◆ TEXTO DA PÁGINA ◆
╔══
Casos como esses, e milhares de outros que permanecem anônimos ou são apagados, muitas vezes com a anuência do atual governo federal, evidenciam o racismo historicamente incrustrado na cultura, nas instituições e nas mentes brasileiras. Mostram que, no Brasil, as balas, perdidas – ou bem direcionadas –, em geral disparadas por agentes do Estado, têm um alvo preferencial: crianças e jovens negros, pobres, das periferias, o que converte nosso racismo estrutural e cultural também em racismo de Estado.

Mas as crianças não são as únicas vítimas. Em março de 2018, Marielle Franco, mulher negra, mãe, socióloga, lésbica, feminista, vereadora na cidade do Rio de Janeiro, que lutava contra a desigualdade e a opressão do provo negro e pobre das comunidades, foi brutal e covardemente assassinada, juntamente com seu motorista Anderson Gomes. Até hoje o crime não foi plenamente esclarecido e os mandantes não foram identificados.

No último dia 8 de junho, a sala virtual em que acontecia o webinário “Atlântico Negro”, promovido pela Universidade Federal da Bahia, foi invadida por vozes e imagens que impediram a fala da Profa. Dra. Lucilene Reginaldo, da UNICAMP, e a dos demais participantes. A ação violenta, autoritária e racista, praticada por milicianos virtuais, visava a combater os avanços, ainda tímidos, que o movimento negro e, por meio dele, toda a sociedade brasileira, conquistaram nas últimas décadas no sentido de reparar as históricas injustiças provocadas pelos mais de 300 anos de escravidão oficial no Brasil.

Como disse o ativista negro e ex-Presidente da África do Sul, Nelson Mandela, “ninguém nasce odiando outra pessoa pela cor de sua pele, por sua origem ou ainda por sua religião. Para odiar, as pessoas precisam aprender, e se podem aprender a odiar, elas podem ser ensinadas a amar”. Sem dúvida, o racismo tão arraigado na sociedade brasileira e que diariamente exclui, humilha, ameaça e mata o povo negro, é fruto de um longo aprendizado que persiste ainda hoje: do ódio racial, da naturalização da discriminação pela cor da pele, da intolerância com o diferente e da aceitação da desigualdade entre negros e brancos. É preciso, portanto, reagir, resistir e seguir lutando não apenas pela manutenção, mas também pela ampliação das conquistas já obtidas, pois ainda há muito a avançar.
╚══
Entradas sobre onde aparecem os alvos
╔══
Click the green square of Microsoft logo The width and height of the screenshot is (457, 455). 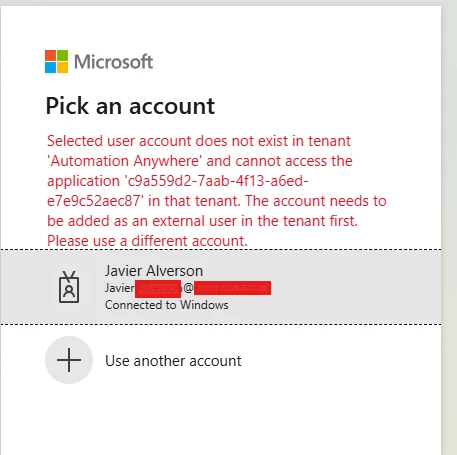click(x=62, y=55)
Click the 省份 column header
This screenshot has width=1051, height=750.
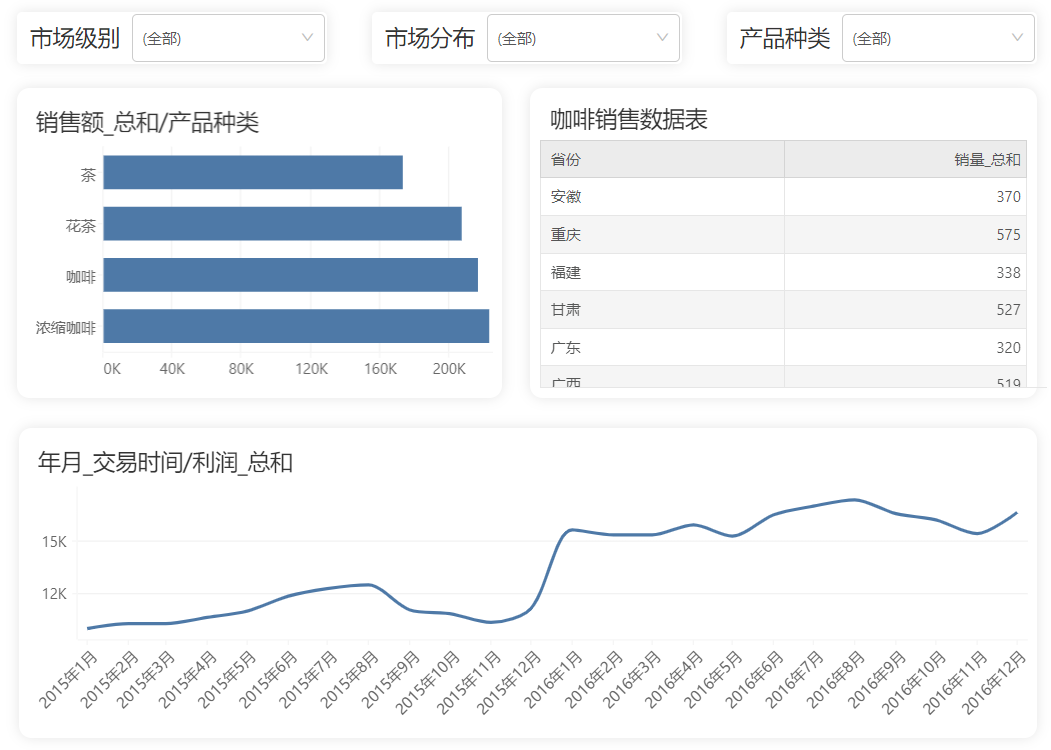[x=662, y=160]
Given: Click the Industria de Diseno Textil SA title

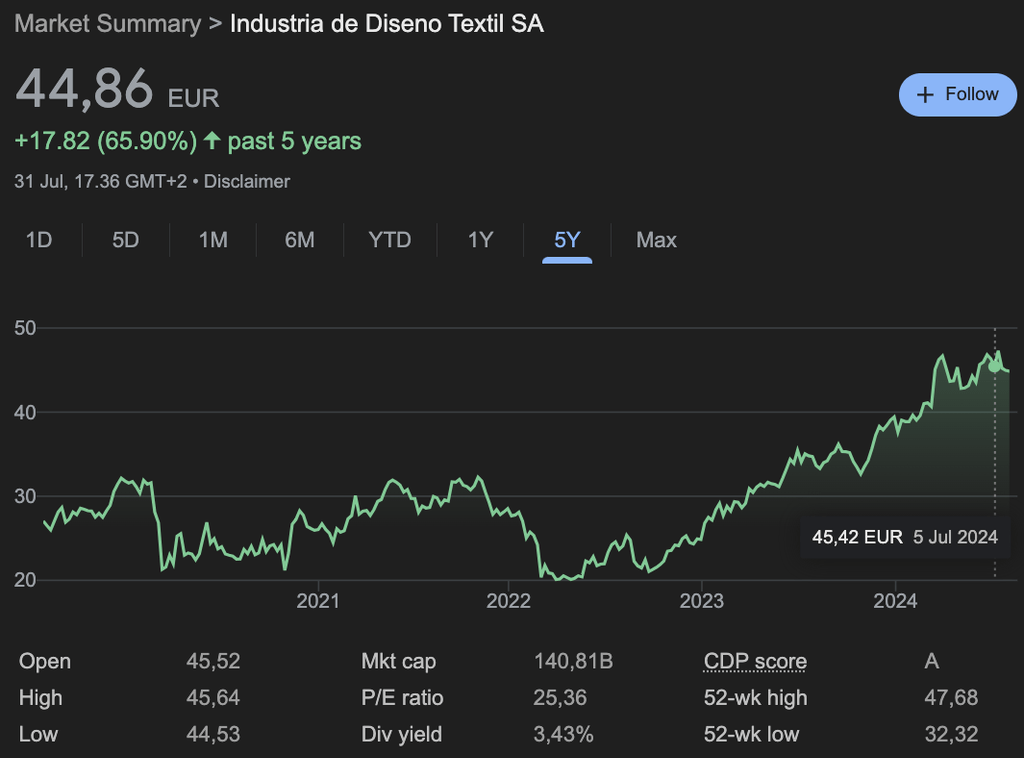Looking at the screenshot, I should pyautogui.click(x=387, y=24).
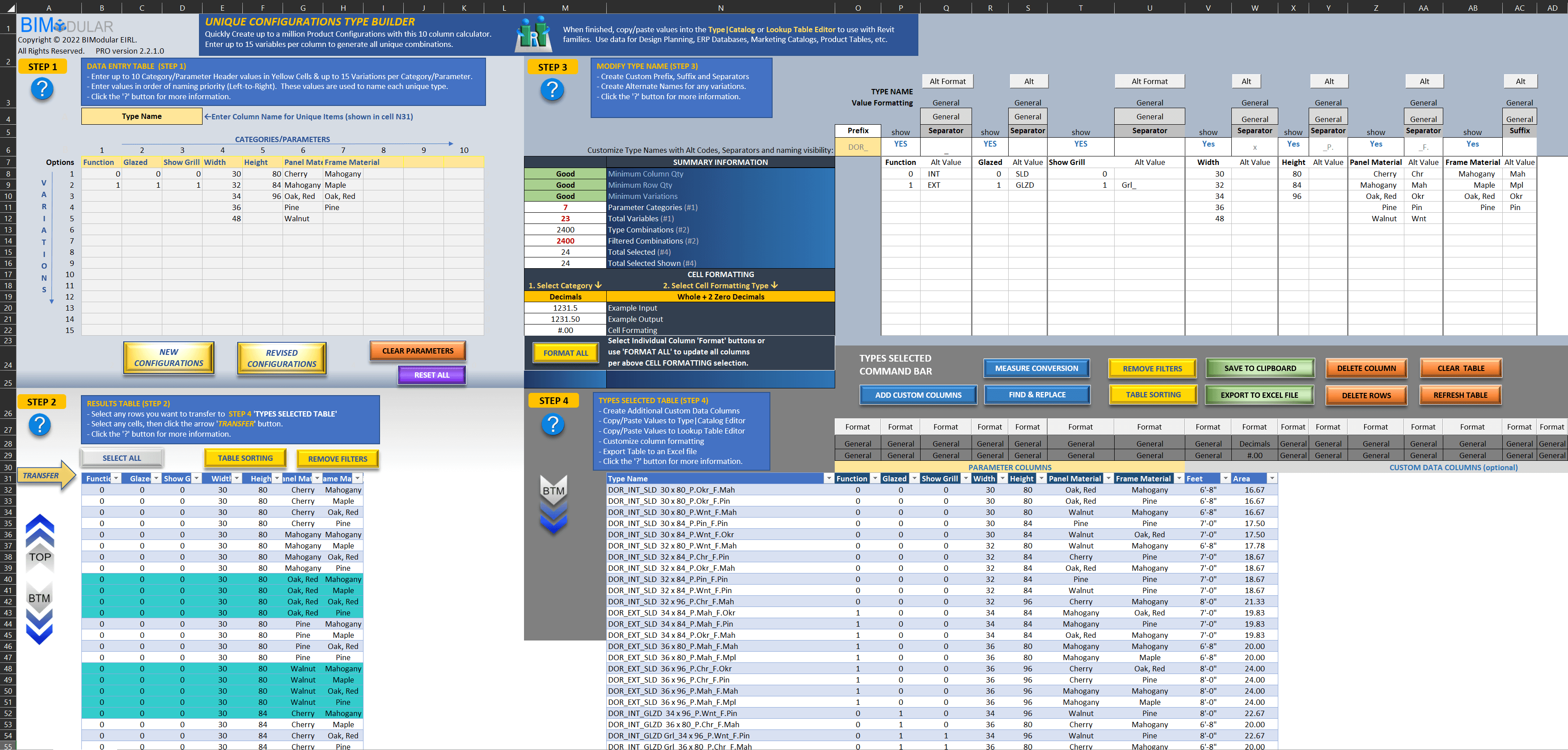
Task: Click the STEP 4 help question mark
Action: [x=553, y=424]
╚══
◆ EXERCÍCIO ESCRITO A ◆
Segundo o texto sobre o racismo no Brasil, qual universidade promoveu o webinário “Atlântico Negro”?
◆ EXERCÍCIO ESCRITO B ◆
Prolongue o texto sobre o racismo no Brasil a partir do ponto em que ele termina.
As entradas não têm qualquer relação com esta atividade.

◆ RESPOSTA A ◆
A Universidade Federal da Bahia.

◆ RESPOSTA B ◆
Mas se o racismo foi historicamente ensinado e aprendido, a educação também pode ser um veículo para a sua superação. Para tanto, porém, o primeiro passo é fazer com que a escola seja um local seguro também para as crianças negras; que seja, também para elas, um espaço de acolhimento, de fortalecimento da personalidade e de estímulo à autoestima; um terreno onde possam florescer sonhos, sorrisos e a esperança de um futuro com justiça e igualdade; uma experiência de formação humana e científica capaz de formar pessoas autônomas, críticas e preparadas para a prática da cidadania. Além disso, é preciso garantir, de uma vez por todas, em todas as escolas, o aprendizado das culturas africana e indígena e da valorização da diversidade étnica e cultural da sociedade brasileira. Por fim, cumpre defender e ampliar as ações afirmativas, como a implantação do sistema de cotas para ingresso na Universidade, assegurando aos jovens negros as mesmas oportunidades concedidas aos demais.

A Faculdade de Educação da UNICAMP vem, pois, a público se manifestar veementemente contra o racismo e todas as demais formas de discriminação e conclamar todos os educadores a se engajar na luta pela sua superação e em defesa da justiça, da igualdade social e da vida humana, em especial do povo negro.